DATASET EXTRACT:

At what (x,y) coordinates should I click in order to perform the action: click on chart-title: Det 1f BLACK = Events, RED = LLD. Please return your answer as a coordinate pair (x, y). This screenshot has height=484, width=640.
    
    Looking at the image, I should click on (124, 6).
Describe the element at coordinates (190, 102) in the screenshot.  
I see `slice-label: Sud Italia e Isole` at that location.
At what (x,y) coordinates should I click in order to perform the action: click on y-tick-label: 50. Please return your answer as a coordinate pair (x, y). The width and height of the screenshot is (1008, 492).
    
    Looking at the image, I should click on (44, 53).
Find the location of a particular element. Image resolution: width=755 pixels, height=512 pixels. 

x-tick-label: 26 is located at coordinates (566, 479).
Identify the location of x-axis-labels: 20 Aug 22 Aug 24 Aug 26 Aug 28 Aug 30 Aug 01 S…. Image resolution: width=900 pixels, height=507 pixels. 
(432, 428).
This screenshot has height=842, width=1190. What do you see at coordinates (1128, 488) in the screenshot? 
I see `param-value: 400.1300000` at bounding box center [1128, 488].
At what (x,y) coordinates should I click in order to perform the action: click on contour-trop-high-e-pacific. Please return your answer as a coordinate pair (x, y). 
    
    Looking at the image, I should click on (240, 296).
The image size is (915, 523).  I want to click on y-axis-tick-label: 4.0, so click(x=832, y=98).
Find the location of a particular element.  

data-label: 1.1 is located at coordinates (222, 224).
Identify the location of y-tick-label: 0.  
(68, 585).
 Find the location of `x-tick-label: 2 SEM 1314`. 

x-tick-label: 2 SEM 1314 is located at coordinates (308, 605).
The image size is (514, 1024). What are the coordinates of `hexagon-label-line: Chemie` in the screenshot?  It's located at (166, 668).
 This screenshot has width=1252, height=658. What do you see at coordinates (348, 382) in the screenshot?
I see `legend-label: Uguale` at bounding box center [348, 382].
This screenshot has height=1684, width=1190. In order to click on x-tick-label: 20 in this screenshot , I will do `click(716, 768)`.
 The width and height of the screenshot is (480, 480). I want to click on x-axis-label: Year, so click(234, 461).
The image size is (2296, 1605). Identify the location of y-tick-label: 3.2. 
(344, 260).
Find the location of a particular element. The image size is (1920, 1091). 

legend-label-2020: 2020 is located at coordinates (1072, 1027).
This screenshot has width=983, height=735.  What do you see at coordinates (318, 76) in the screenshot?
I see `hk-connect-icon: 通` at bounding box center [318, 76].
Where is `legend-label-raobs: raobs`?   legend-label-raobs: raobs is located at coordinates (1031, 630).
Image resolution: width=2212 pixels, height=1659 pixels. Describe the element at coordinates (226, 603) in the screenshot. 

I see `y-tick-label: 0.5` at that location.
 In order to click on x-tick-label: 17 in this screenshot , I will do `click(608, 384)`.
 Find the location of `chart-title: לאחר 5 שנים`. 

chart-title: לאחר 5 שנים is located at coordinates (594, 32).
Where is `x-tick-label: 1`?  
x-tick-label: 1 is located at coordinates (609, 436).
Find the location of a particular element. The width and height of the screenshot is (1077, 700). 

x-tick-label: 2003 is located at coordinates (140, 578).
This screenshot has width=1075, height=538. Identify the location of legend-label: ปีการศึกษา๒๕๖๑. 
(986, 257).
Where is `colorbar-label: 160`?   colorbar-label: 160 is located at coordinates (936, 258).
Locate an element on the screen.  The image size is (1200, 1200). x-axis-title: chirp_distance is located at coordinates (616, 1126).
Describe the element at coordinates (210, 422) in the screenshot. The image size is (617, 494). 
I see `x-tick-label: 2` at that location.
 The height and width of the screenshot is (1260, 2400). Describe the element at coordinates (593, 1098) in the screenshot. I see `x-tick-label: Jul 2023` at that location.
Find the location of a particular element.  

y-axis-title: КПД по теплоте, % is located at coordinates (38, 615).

HOW TO COMPLETE THIS TASK: Can you give every one of the rows above as a numbered list, with the blank lines dropped?

RESULT BELOW:
1. At what (x,y) coordinates should I click in order to perform the action: click on chart-title: Det 1f BLACK = Events, RED = LLD. Please return your answer as a coordinate pair (x, y). This screenshot has height=484, width=640.
2.     Looking at the image, I should click on (124, 6).
3. Describe the element at coordinates (190, 102) in the screenshot.  
4. I see `slice-label: Sud Italia e Isole` at that location.
5. At what (x,y) coordinates should I click in order to perform the action: click on y-tick-label: 50. Please return your answer as a coordinate pair (x, y). The width and height of the screenshot is (1008, 492).
6.     Looking at the image, I should click on (44, 53).
7. Find the location of a particular element. Image resolution: width=755 pixels, height=512 pixels. 
8. x-tick-label: 26 is located at coordinates (566, 479).
9. Identify the location of x-axis-labels: 20 Aug 22 Aug 24 Aug 26 Aug 28 Aug 30 Aug 01 S…. Image resolution: width=900 pixels, height=507 pixels. 
10. (432, 428).
11. This screenshot has height=842, width=1190. What do you see at coordinates (1128, 488) in the screenshot? 
12. I see `param-value: 400.1300000` at bounding box center [1128, 488].
13. At what (x,y) coordinates should I click in order to perform the action: click on contour-trop-high-e-pacific. Please return your answer as a coordinate pair (x, y). 
14.     Looking at the image, I should click on (240, 296).
15. The image size is (915, 523).  I want to click on y-axis-tick-label: 4.0, so click(x=832, y=98).
16. Find the location of a particular element.  
17. data-label: 1.1 is located at coordinates (222, 224).
18. Identify the location of y-tick-label: 0.  
19. (68, 585).
20.  Find the location of `x-tick-label: 2 SEM 1314`. 
21. x-tick-label: 2 SEM 1314 is located at coordinates (308, 605).
22. The image size is (514, 1024). What are the coordinates of `hexagon-label-line: Chemie` in the screenshot?  It's located at (166, 668).
23.  This screenshot has width=1252, height=658. What do you see at coordinates (348, 382) in the screenshot?
24. I see `legend-label: Uguale` at bounding box center [348, 382].
25. This screenshot has height=1684, width=1190. In order to click on x-tick-label: 20 in this screenshot , I will do `click(716, 768)`.
26.  The width and height of the screenshot is (480, 480). I want to click on x-axis-label: Year, so click(234, 461).
27. The image size is (2296, 1605). Identify the location of y-tick-label: 3.2. 
28. (344, 260).
29. Find the location of a particular element. The image size is (1920, 1091). 
30. legend-label-2020: 2020 is located at coordinates (1072, 1027).
31. This screenshot has width=983, height=735.  What do you see at coordinates (318, 76) in the screenshot?
32. I see `hk-connect-icon: 通` at bounding box center [318, 76].
33. Where is `legend-label-raobs: raobs`?   legend-label-raobs: raobs is located at coordinates (1031, 630).
34. Image resolution: width=2212 pixels, height=1659 pixels. Describe the element at coordinates (226, 603) in the screenshot. 
35. I see `y-tick-label: 0.5` at that location.
36.  In order to click on x-tick-label: 17 in this screenshot , I will do `click(608, 384)`.
37.  Find the location of `chart-title: לאחר 5 שנים`. 
38. chart-title: לאחר 5 שנים is located at coordinates (594, 32).
39. Where is `x-tick-label: 1`?  
40. x-tick-label: 1 is located at coordinates (609, 436).
41. Find the location of a particular element. The width and height of the screenshot is (1077, 700). 
42. x-tick-label: 2003 is located at coordinates (140, 578).
43. This screenshot has width=1075, height=538. Identify the location of legend-label: ปีการศึกษา๒๕๖๑. 
44. (986, 257).
45. Where is `colorbar-label: 160`?   colorbar-label: 160 is located at coordinates (936, 258).
46. Locate an element on the screen.  The image size is (1200, 1200). x-axis-title: chirp_distance is located at coordinates (616, 1126).
47. Describe the element at coordinates (210, 422) in the screenshot. The image size is (617, 494). 
48. I see `x-tick-label: 2` at that location.
49.  The height and width of the screenshot is (1260, 2400). Describe the element at coordinates (593, 1098) in the screenshot. I see `x-tick-label: Jul 2023` at that location.
50. Find the location of a particular element.  
51. y-axis-title: КПД по теплоте, % is located at coordinates (38, 615).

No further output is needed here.